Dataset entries
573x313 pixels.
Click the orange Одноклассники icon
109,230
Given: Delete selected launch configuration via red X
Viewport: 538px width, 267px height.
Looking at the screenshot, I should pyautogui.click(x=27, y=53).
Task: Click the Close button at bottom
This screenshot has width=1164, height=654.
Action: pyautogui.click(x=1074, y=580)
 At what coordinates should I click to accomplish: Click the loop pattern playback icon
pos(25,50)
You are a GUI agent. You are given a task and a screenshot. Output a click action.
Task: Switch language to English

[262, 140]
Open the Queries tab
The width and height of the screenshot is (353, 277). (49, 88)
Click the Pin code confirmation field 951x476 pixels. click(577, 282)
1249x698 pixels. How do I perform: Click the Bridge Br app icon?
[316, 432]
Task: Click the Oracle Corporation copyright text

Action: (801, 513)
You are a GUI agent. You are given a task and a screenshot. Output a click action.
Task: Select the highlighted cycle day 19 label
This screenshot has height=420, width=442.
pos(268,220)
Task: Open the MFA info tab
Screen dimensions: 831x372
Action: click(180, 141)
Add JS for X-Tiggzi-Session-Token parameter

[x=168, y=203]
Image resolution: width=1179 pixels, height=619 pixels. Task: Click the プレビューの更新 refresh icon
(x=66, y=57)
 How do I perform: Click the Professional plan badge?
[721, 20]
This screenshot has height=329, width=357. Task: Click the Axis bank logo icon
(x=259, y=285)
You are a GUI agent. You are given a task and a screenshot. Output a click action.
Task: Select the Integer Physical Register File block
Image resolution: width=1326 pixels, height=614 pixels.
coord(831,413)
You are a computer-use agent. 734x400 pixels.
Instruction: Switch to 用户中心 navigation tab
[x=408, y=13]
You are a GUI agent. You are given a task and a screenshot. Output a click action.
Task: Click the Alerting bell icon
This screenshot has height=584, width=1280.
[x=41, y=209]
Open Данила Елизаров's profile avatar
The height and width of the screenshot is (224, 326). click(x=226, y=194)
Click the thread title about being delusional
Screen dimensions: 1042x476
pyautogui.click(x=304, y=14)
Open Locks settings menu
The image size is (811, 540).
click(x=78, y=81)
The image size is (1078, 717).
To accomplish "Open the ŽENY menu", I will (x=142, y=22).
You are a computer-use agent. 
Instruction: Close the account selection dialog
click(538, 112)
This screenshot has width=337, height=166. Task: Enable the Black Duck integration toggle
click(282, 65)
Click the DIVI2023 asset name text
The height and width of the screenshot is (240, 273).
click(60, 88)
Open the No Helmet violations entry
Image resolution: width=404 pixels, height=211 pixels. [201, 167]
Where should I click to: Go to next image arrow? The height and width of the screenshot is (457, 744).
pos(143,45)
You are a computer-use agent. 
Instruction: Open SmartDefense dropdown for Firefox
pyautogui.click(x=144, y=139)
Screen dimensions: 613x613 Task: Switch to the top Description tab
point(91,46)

- _Prompt_
Would you transcribe every entry exactly?

- _Result below_
573x313 pixels.
Click the orange Одноклассники icon
109,230
Given: Delete selected launch configuration via red X
Viewport: 538px width, 267px height.
Looking at the screenshot, I should pyautogui.click(x=27, y=53).
Task: Click the Close button at bottom
This screenshot has width=1164, height=654.
Action: pyautogui.click(x=1074, y=580)
 At what coordinates should I click to accomplish: Click the loop pattern playback icon
pos(25,50)
You are a GUI agent. You are given a task and a screenshot. Output a click action.
Task: Switch language to English

[262, 140]
Open the Queries tab
The width and height of the screenshot is (353, 277). (49, 88)
Click the Pin code confirmation field 951x476 pixels. click(577, 282)
1249x698 pixels. How do I perform: Click the Bridge Br app icon?
[316, 432]
Task: Click the Oracle Corporation copyright text

Action: (801, 513)
You are a GUI agent. You are given a task and a screenshot. Output a click action.
Task: Select the highlighted cycle day 19 label
This screenshot has height=420, width=442.
pos(268,220)
Task: Open the MFA info tab
Screen dimensions: 831x372
Action: click(180, 141)
Add JS for X-Tiggzi-Session-Token parameter

[x=168, y=203]
Image resolution: width=1179 pixels, height=619 pixels. Task: Click the プレビューの更新 refresh icon
(x=66, y=57)
 How do I perform: Click the Professional plan badge?
[721, 20]
This screenshot has height=329, width=357. Task: Click the Axis bank logo icon
(x=259, y=285)
You are a GUI agent. You are given a task and a screenshot. Output a click action.
Task: Select the Integer Physical Register File block
Image resolution: width=1326 pixels, height=614 pixels.
coord(831,413)
You are a computer-use agent. 734x400 pixels.
Instruction: Switch to 用户中心 navigation tab
[x=408, y=13]
You are a GUI agent. You are given a task and a screenshot. Output a click action.
Task: Click the Alerting bell icon
This screenshot has height=584, width=1280.
[x=41, y=209]
Open Данила Елизаров's profile avatar
The height and width of the screenshot is (224, 326). click(x=226, y=194)
Click the thread title about being delusional
Screen dimensions: 1042x476
pyautogui.click(x=304, y=14)
Open Locks settings menu
The image size is (811, 540).
click(x=78, y=81)
The image size is (1078, 717).
To accomplish "Open the ŽENY menu", I will (x=142, y=22).
You are a computer-use agent. 
Instruction: Close the account selection dialog
click(538, 112)
This screenshot has width=337, height=166. Task: Enable the Black Duck integration toggle
click(282, 65)
Click the DIVI2023 asset name text
The height and width of the screenshot is (240, 273).
click(60, 88)
Open the No Helmet violations entry
Image resolution: width=404 pixels, height=211 pixels. [201, 167]
Where should I click to: Go to next image arrow? The height and width of the screenshot is (457, 744).
pos(143,45)
You are a computer-use agent. 
Instruction: Open SmartDefense dropdown for Firefox
pyautogui.click(x=144, y=139)
Screen dimensions: 613x613 Task: Switch to the top Description tab
point(91,46)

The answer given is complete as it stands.